== WORKING DATA

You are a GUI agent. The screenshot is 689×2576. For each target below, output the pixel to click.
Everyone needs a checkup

====
== WORKING DATA

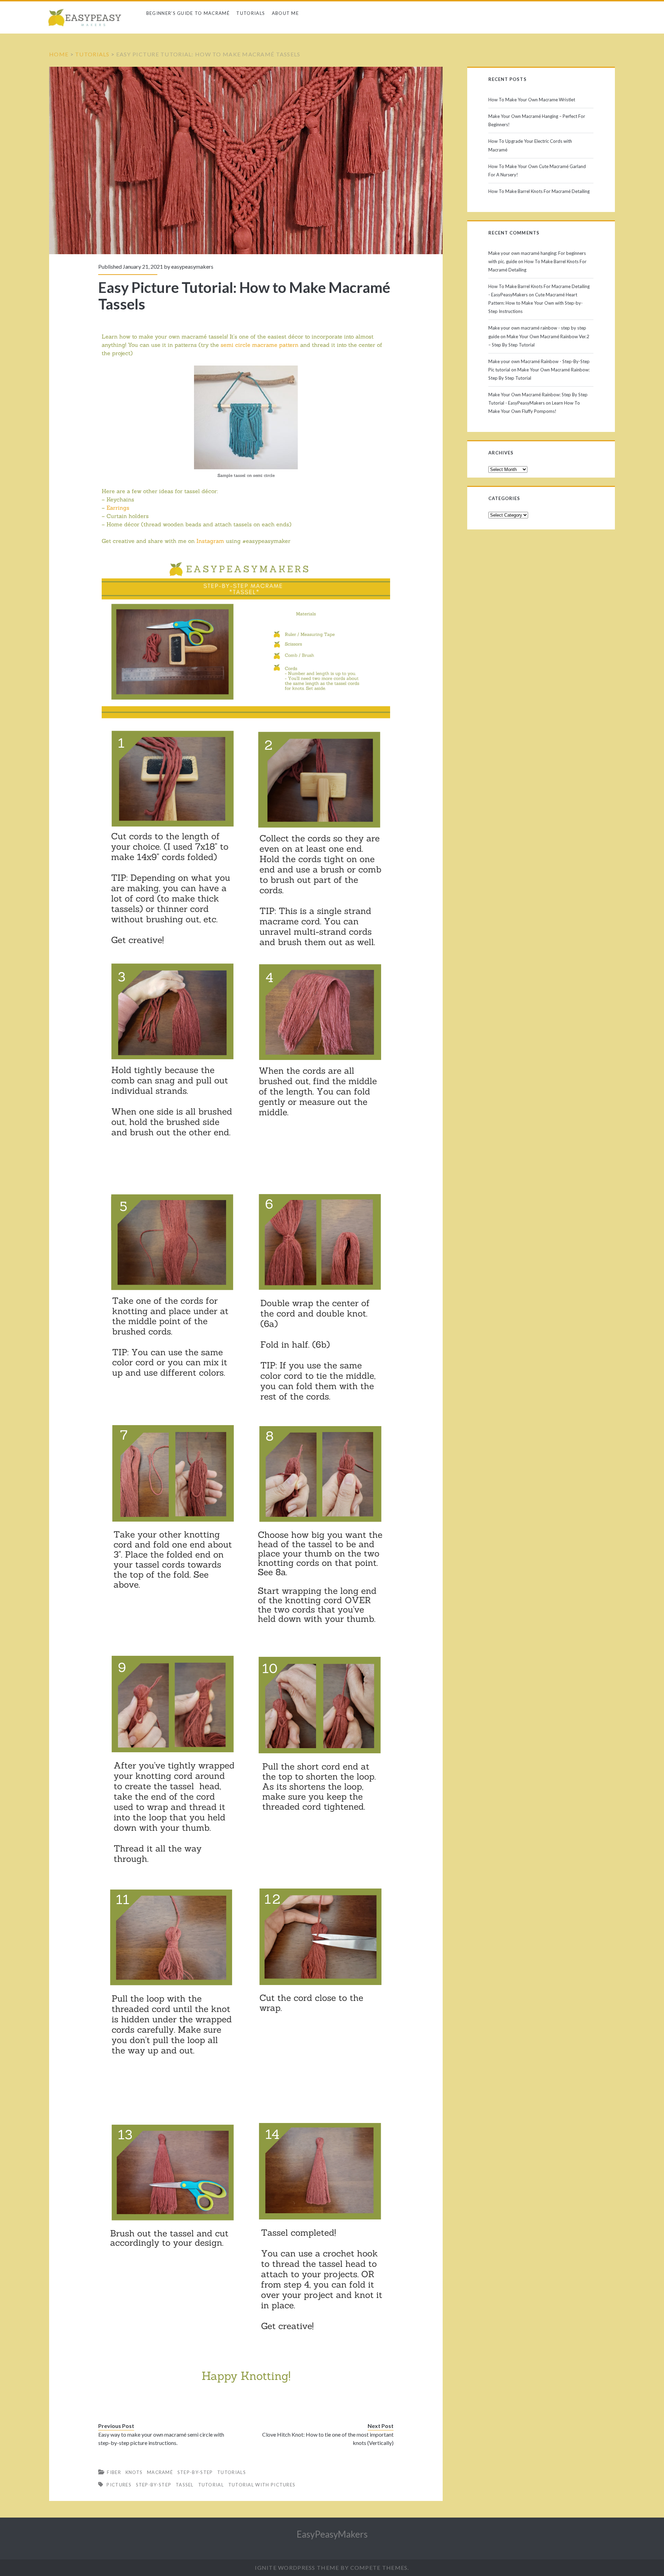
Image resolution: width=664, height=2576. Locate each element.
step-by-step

====
== WORKING DATA

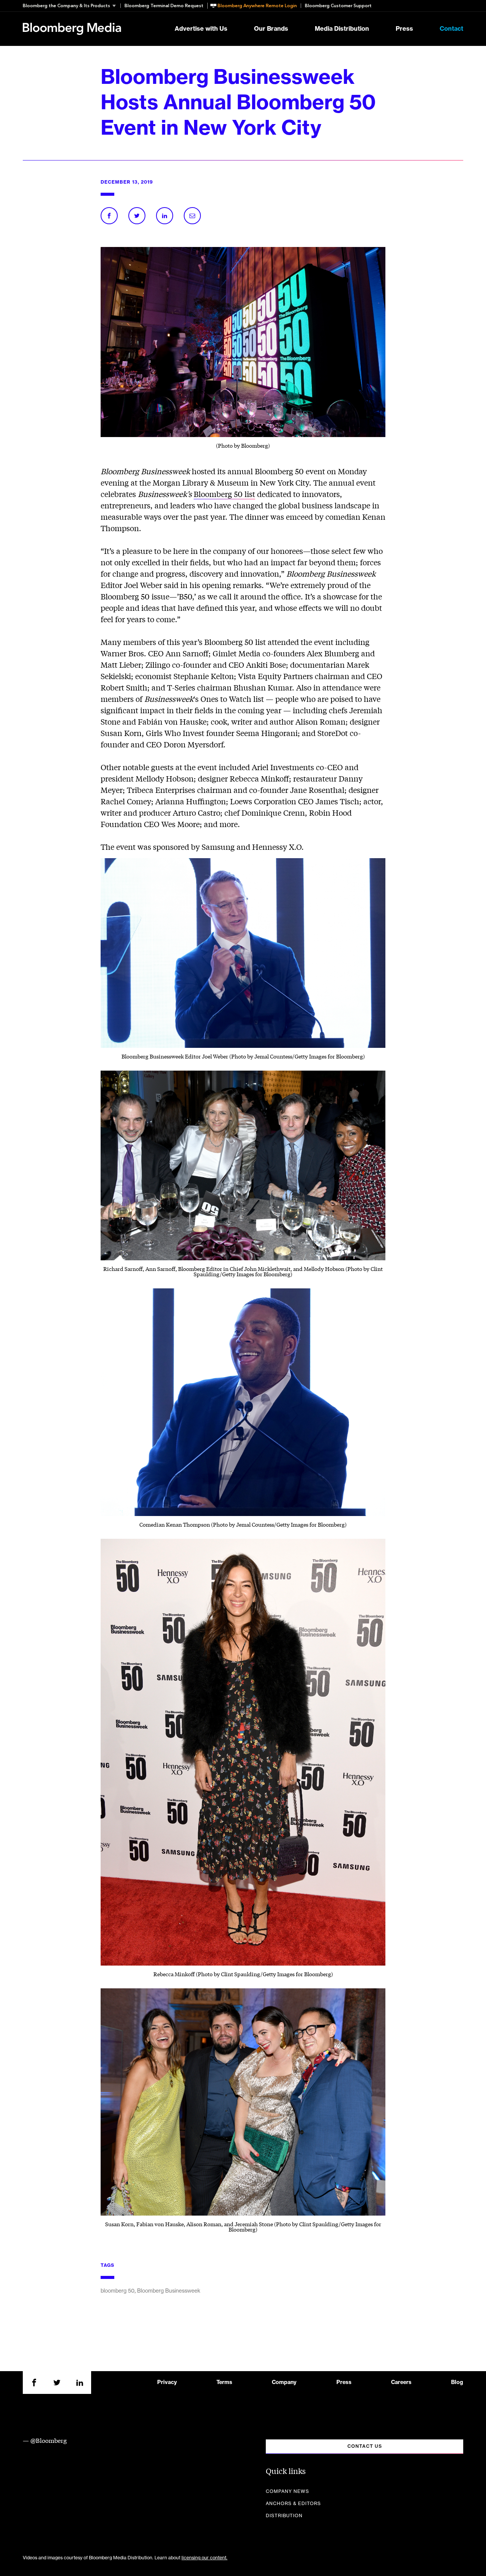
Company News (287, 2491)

====

Could you restate word for word the lines above from the one containing "Image resolution: width=664, height=2576." through the one containing "step-by-step", both included, and nothing else?

Image resolution: width=664, height=2576. Locate each element.
step-by-step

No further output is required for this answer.